158 Minn. 408 | Minn. | 1924

Wilson, €■. J.

This is an action for slander. Plaintiff is a married woman having a husband and 8 children. The complaint alleges that the defendant in the presence of Nettie Korba and others spoke of and concerning the plaintiff the following words, to-wit: “Zeta bestia kurva” in the Slovac language which was then and there well understood by those present, and which words translated into English are: “She is a bitch of a whore.” This was denied by the answer. The jury returned a verdict for $1,000. Defendant moved for judgment notwithstanding the verdict or for a new trial and from an order denying the same has appealed to this court.

The defendant did not make a motion for a directed verdict at the close of the trial and hence is not in a position to urge his motion for judgment.

The defendant asked for a new trial on the claim that the verdict is not justified by the evidence and that the verdict is excessive.

We have carefully examined the evidence and find that it is ample, and that it clearly presents a question for the jury.

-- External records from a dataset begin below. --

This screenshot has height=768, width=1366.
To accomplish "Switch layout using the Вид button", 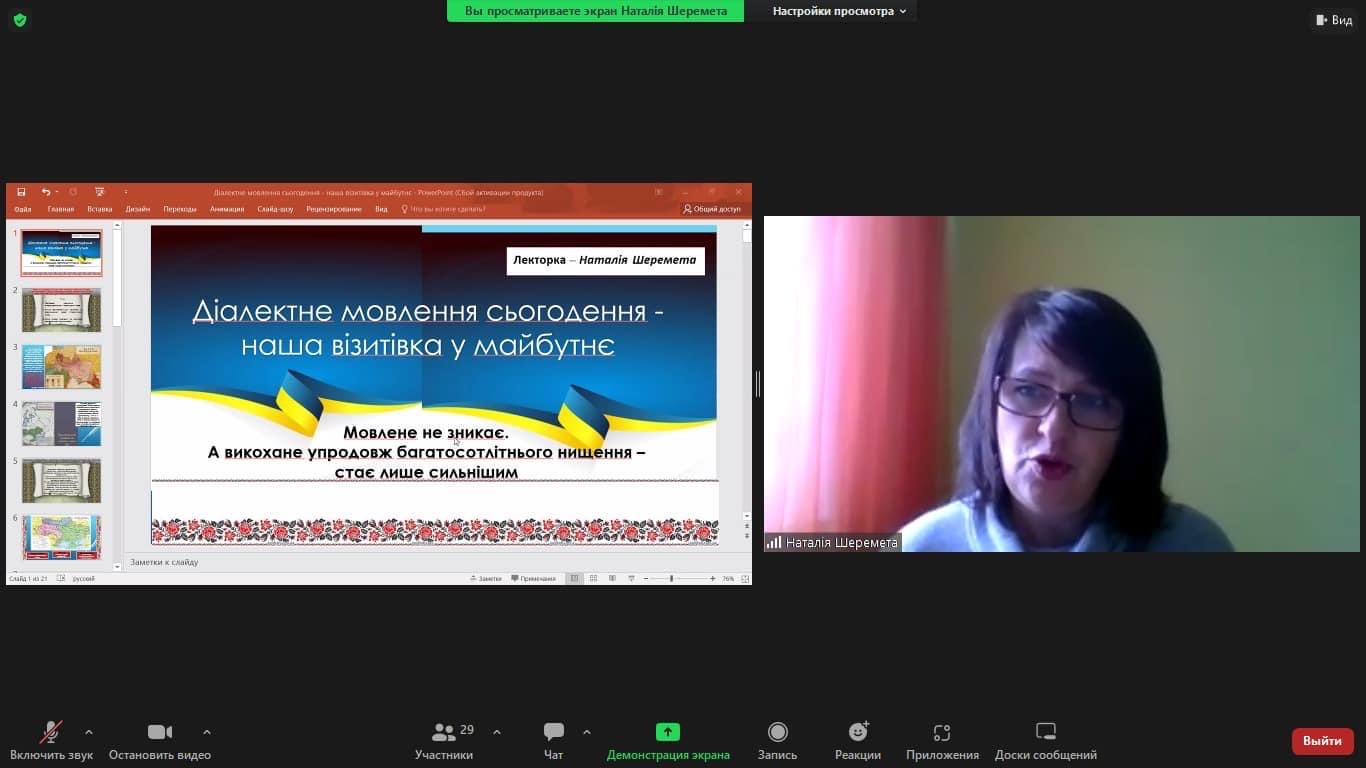I will tap(1334, 20).

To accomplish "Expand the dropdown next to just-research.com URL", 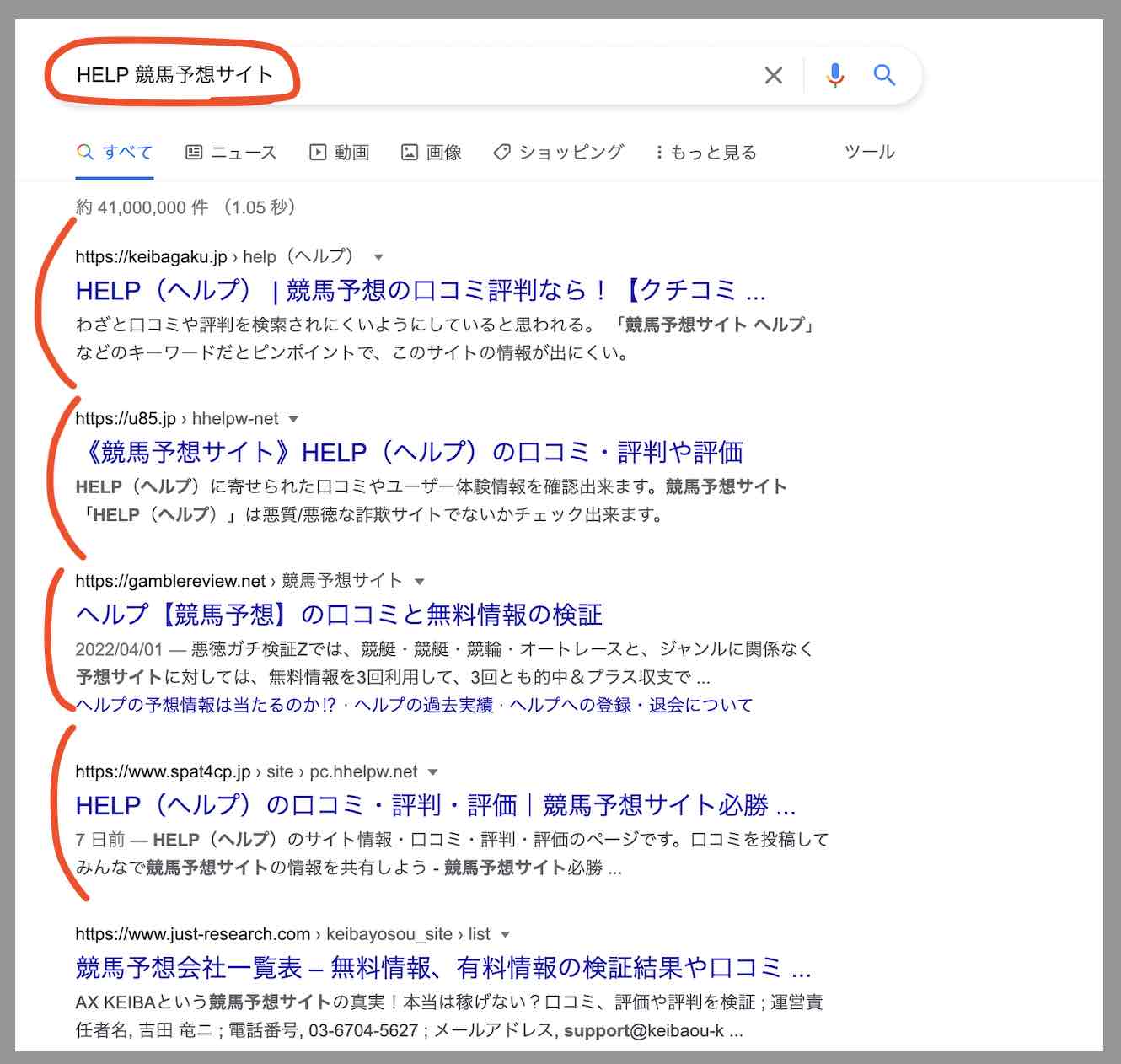I will 506,934.
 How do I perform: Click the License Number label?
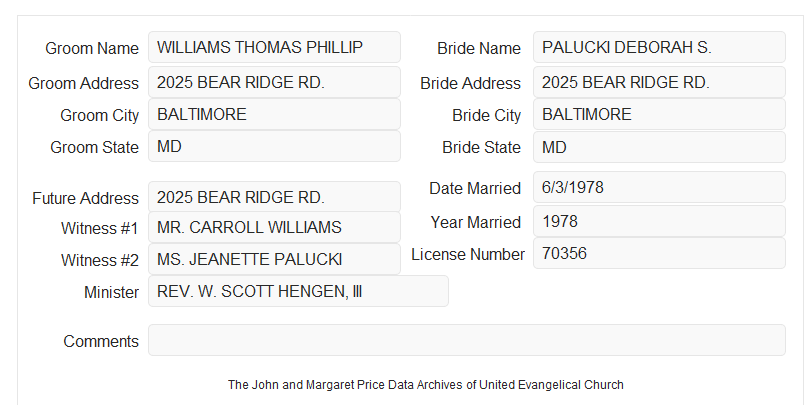click(x=468, y=255)
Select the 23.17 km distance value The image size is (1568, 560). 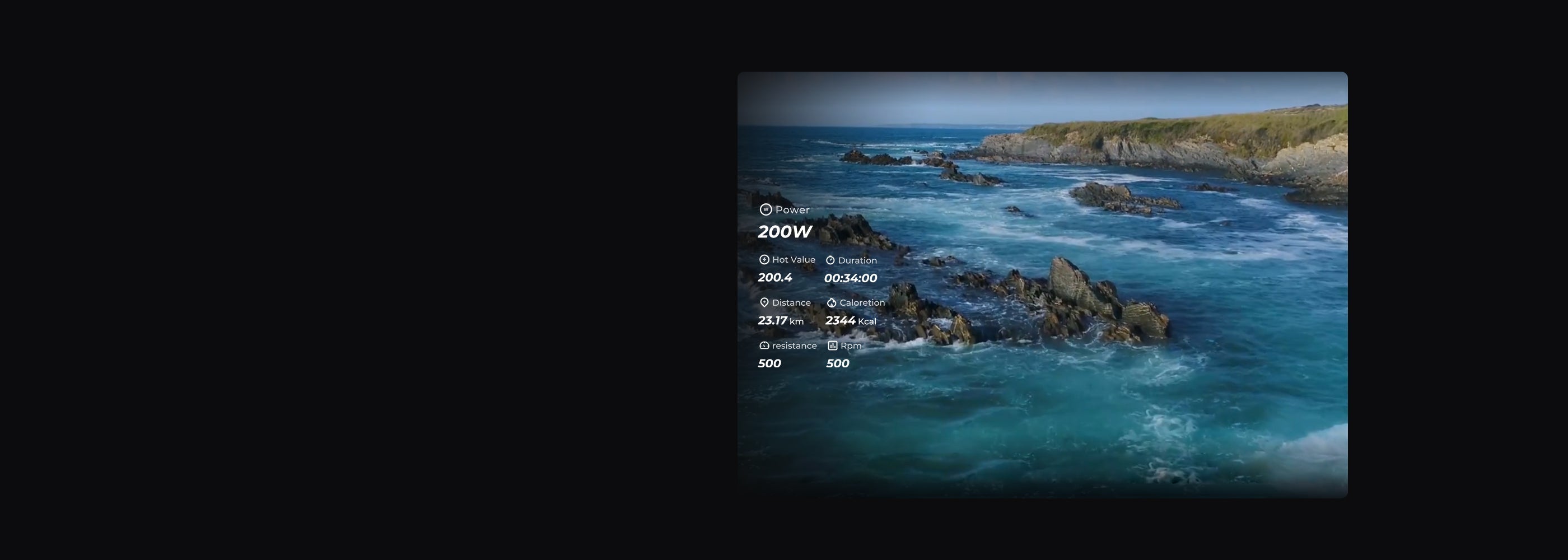click(x=780, y=321)
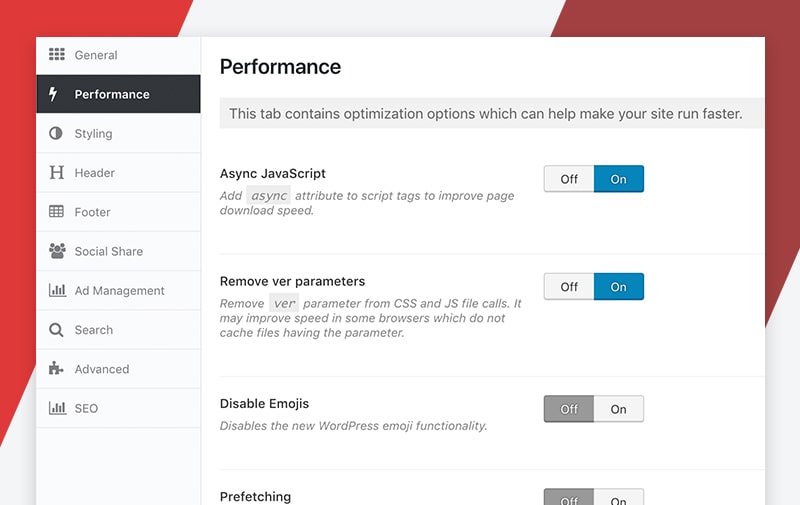
Task: Select the Styling half-circle icon
Action: pos(56,133)
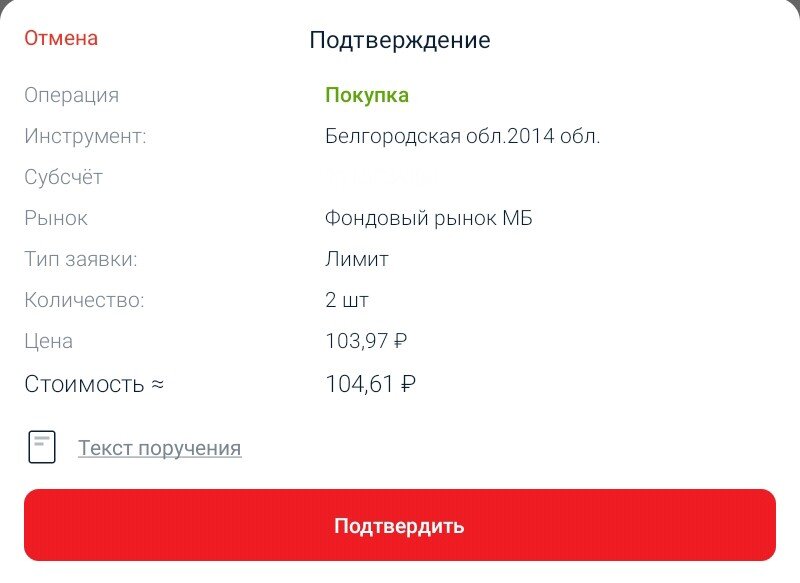
Task: Click the Подтверждение dialog title
Action: [x=400, y=40]
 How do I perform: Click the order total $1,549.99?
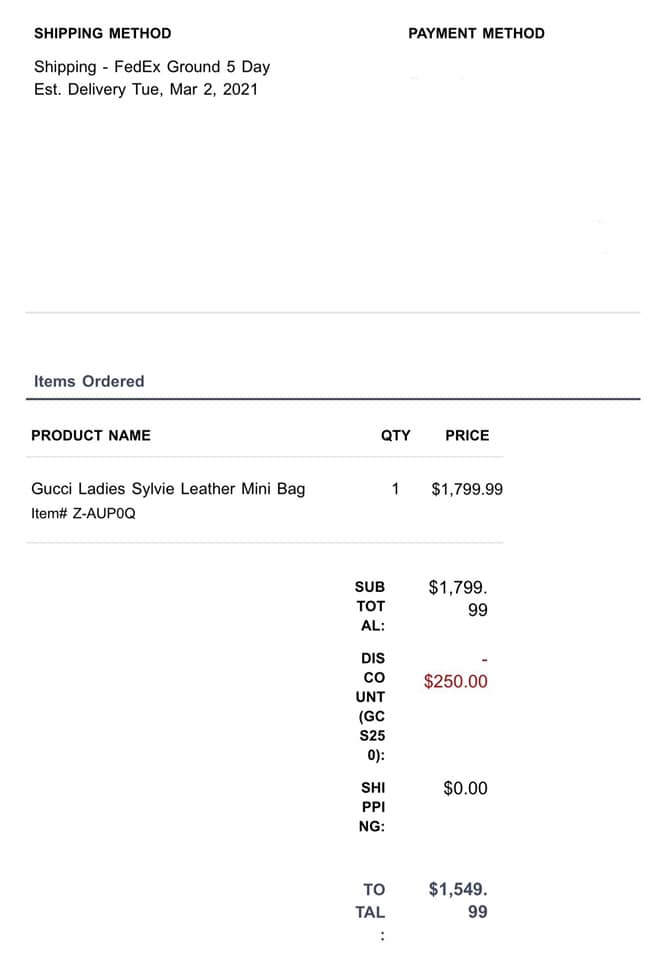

In considering the claim that the verdict is excessive we find that the record discloses that defendant first began to pour poison into the ear of plaintiff’s husband; that he made inquiry of plaintiff’s young son as to whether a certain man called on plaintiff and then made other remarks to others reflecting upon plaintiff’s morality. Defendant was called to plaintiff’s home where he agreed to adjust matters by there agreeing to make no further repetition of his scurrilous statements and there acknowledged that he had no foundation for making them; and he agreed to settle by paying plaintiff $25, her husband $15, and Andrew Slavik, whose name he had con*410nected with plaintiff, $10. This was October 28, 1922. Defendant testified about paying this money and said, “and then they licked me after that.” But notwithstanding his promise and his past experience the jury found that about two months later he spoke of plaintiff as first above mentioned, indicating, perhaps, that he was still remembering bygones.

Upon such a record the defendant is guilty of a misdemeanor. Section 8645, G-. S. 1913. He has undertaken to defame the plaintiff and apparently without claim of justification. He imputes to her criminal conduct jeopardizing her domestic tranquility and could scarcely do more to imperil her good name. Slander travels exceedingly fast, while its denial travels at a snail’s pace and it is doubtful if the latter covers all the territory of the former. If so, it is, at times, so far behind, at many places, that it cannot be recognized as a refutation of the harmful words. Slander is an insidious offense. • We should have a reason for speech though we need none for silence. It is not easy to determine the exact damages resulting. The primary object in a case of this character is: (1) To obtain a verdict that will compensate the plaintiff for the injury done her; (2) to operate as an example or deterrent to others; and (3) to serve as a punishment to defendant. The court very properly instructed the jury as to punitive damages. This verdict may be considered as including these three elements. We have no standard by which to measure the exact amount of damages, and, unless the amount is so flagrant as to excite the suspicion of unfair dealing, we are not warranted in interfering with or criticising the verdict.

Order affirmed.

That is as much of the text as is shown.